PASSAGE GIVEN:
:::

Andrew Wong: I'm Andrew Wong and I'm chef at restaurant A Wong

You can pick out random facts, you can say that, you know, Sichuanese food is based around chillis, predominantly Sichuan peppercorns, but, you know, chilies didn't arrive in China until the Columbian Exchange in the 1600s. You know, at the same time, you can, you could say that, you know, China has 14 international borders, it borders 14 countries ranging from Mongolia to Russia to, you know, to India to Turkmenistan, you cannot expect the cuisine to be the same when it has that type of transfer of culture along those borders. But I think the truth of the matter is China is the original sponge of other people's cultures, yet somehow because there's only been 100 and so odd years of Chinese cuisine outside of China in international countries I think that people have lost that message along the way. China through the various Silk Roads over the past several thousand years, has borrowed and adapted and – I don't want to use the word stolen – but absorbed more cultural gastronomy than any other cuisine. You know, whether it be from Persia through the south Silk Road or you're talking about the Ottoman influence from the kind of the sin Jang route into China, or taking stuff from the Middle East and India and bringing it back again. You know, China has taken all these ingredients and all these cultural gastronomies and made it part of what we perceive to be a lot of times just Chinese cuisine now in a generic form. But actually they're all very much integrated into being from other cultures. And I think sometimes people forget this, you know, they, they just assume that what they've experienced since their childhood is Chinese cuisine, but that is the very product of fusion over several thousand years.

Of course, a similarly global picture can be painted of England and the traditions we call English.

Catherine Hall: We've never been an island story. It’s always been a history of interconnection, with continental Europe, with Empire, with other empires. 

This is the historian Catherine Hall

CH: The more you understand how the idea that globalisation is a 20th century phenomenon is I mean, it's simply, it's absolutely not true. Mobility around the globe started almost as soon as there was human settlement. And this has been, you know, the waves of different peoples that have come into the United Kingdom, and people from here who've gone out, you know, in very, very significant numbers. So the history of migration, of emigration and immigration, is actually integral to our history. 

As dated and contradictory as it might sound, it’s probably better to think of any national cuisine as a kind of fusion food. But not all fusions are created equal. The chicken tikka masala is a dish that is often seen as the peak of this way of thinking about national food but this fusion food was invented for a white British audience. What Riaz has said should make us question why fusion food made for and by immigrant communities in England haven’t achieved the same national status. That is, at least until the fish finger bhorta.

AS: So fish fingers in the oven is the first bit

Nigella is clear that the fish fingers need to be cooked longer than the packet says

AS: Oh, yeah, they've got to be crunchy. But that's the thing, it’s that when I shared the recipe, I think I just had cook the fish fingers but I didn't specify that my mum always fried them. 1) it wants to get crunchy and then 2) growing up when my mum was making this you'd like be putting it on like kitchen towel or whatever and so you'd have this like fish finger pyramid so that if you were quick you could dart in and get a sneaky pre-bhorta fish finger and so that's kind of the way to do it. But then since Nigella was oven cook them I was like, yeah, what kind of obscene freak would fry them!

:::

DATA SECTION:
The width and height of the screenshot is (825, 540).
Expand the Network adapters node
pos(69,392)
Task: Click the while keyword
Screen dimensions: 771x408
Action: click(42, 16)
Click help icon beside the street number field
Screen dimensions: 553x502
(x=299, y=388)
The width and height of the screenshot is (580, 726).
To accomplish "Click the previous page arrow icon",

:::

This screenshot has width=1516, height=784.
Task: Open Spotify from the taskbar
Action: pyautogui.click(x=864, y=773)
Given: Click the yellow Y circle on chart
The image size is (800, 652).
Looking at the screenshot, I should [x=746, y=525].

:::

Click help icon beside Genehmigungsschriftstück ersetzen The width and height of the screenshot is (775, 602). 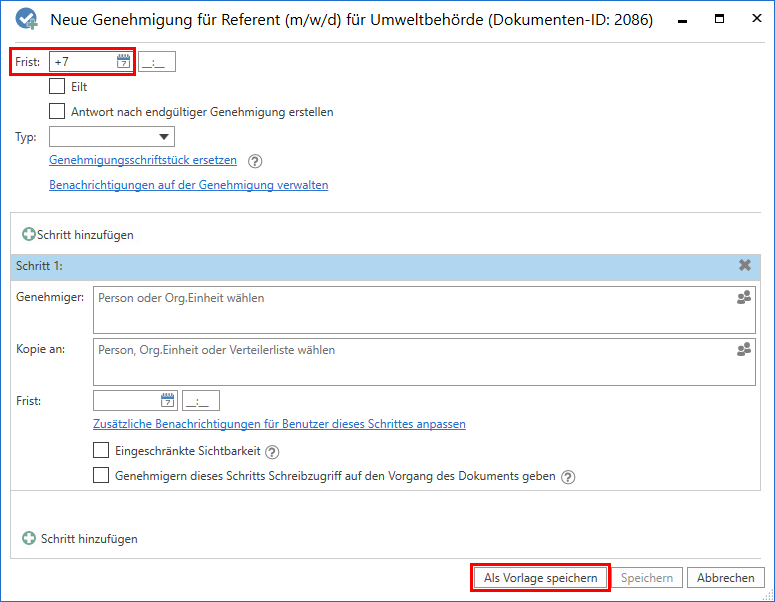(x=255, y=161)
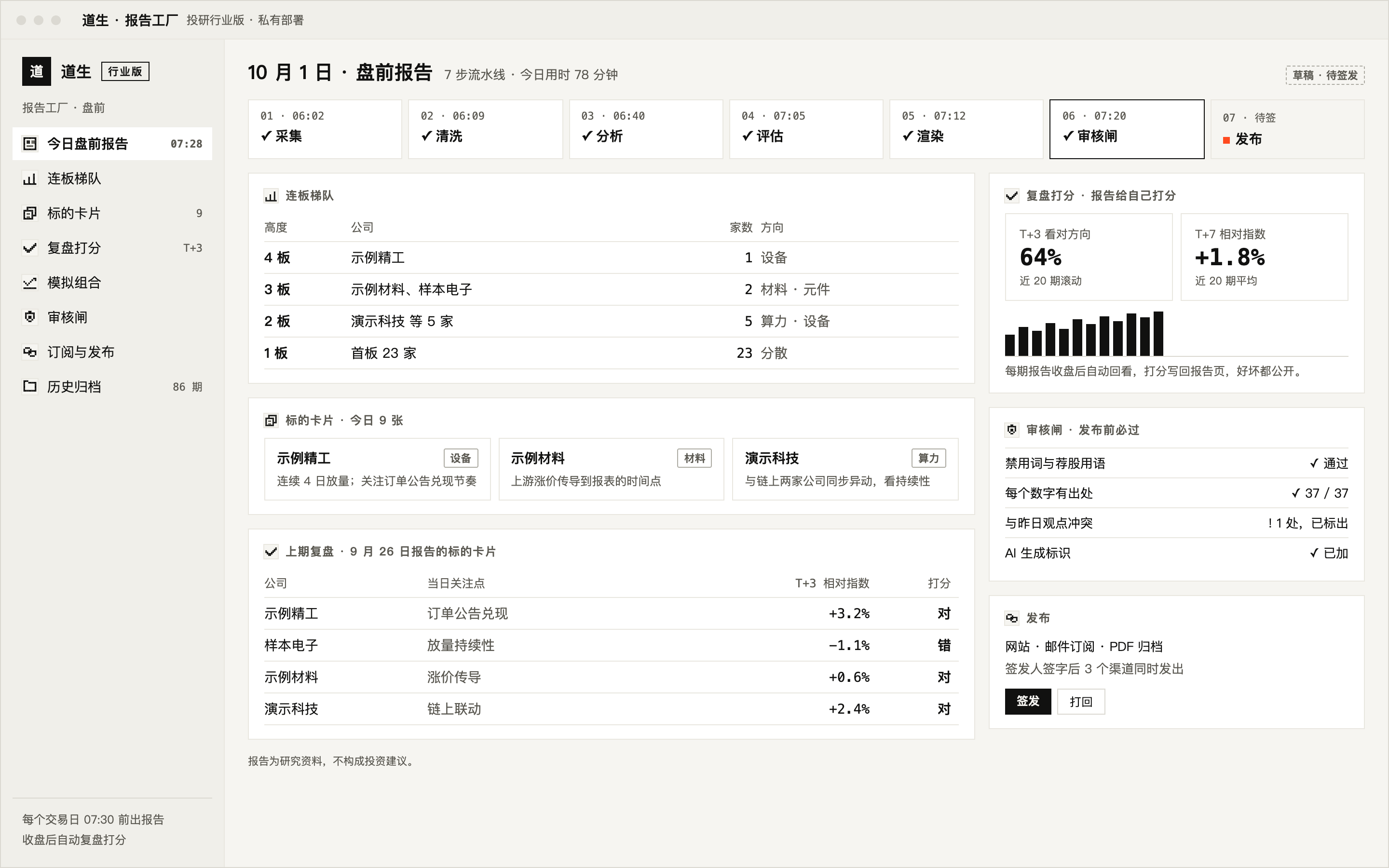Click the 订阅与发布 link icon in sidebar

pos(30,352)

:::

EXERCISE TASKS:
1. Based on the transcript about national cuisines, decide whether each statement below is true. For each one, answer yes or no and quote the exact words from the transcript that decide it.
(a) Chilies reached China in the 1600s through the Columbian Exchange.
(b) China borders 12 countries.
(c) Chicken tikka masala was created for immigrant communities in England.
2. Rewrite everything in the transcript from "Nigella is clear" down to "would fry them!", swapping "kitchen towel" for "paper towel".

ANSWERS PER TASK:
1.
(a) Yes: "chilies didn't arrive in China until the Columbian Exchange in the 1600s"
(b) No: "it borders 14 countries"
(c) No: "this fusion food was invented for a white British audience"

2.
Nigella is clear that the fish fingers need to be cooked longer than the packet says

AS: Oh, yeah, they've got to be crunchy. But that's the thing, it’s that when I shared the recipe, I think I just had cook the fish fingers but I didn't specify that my mum always fried them. 1) it wants to get crunchy and then 2) growing up when my mum was making this you'd like be putting it on like paper towel or whatever and so you'd have this like fish finger pyramid so that if you were quick you could dart in and get a sneaky pre-bhorta fish finger and so that's kind of the way to do it. But then since Nigella was oven cook them I was like, yeah, what kind of obscene freak would fry them!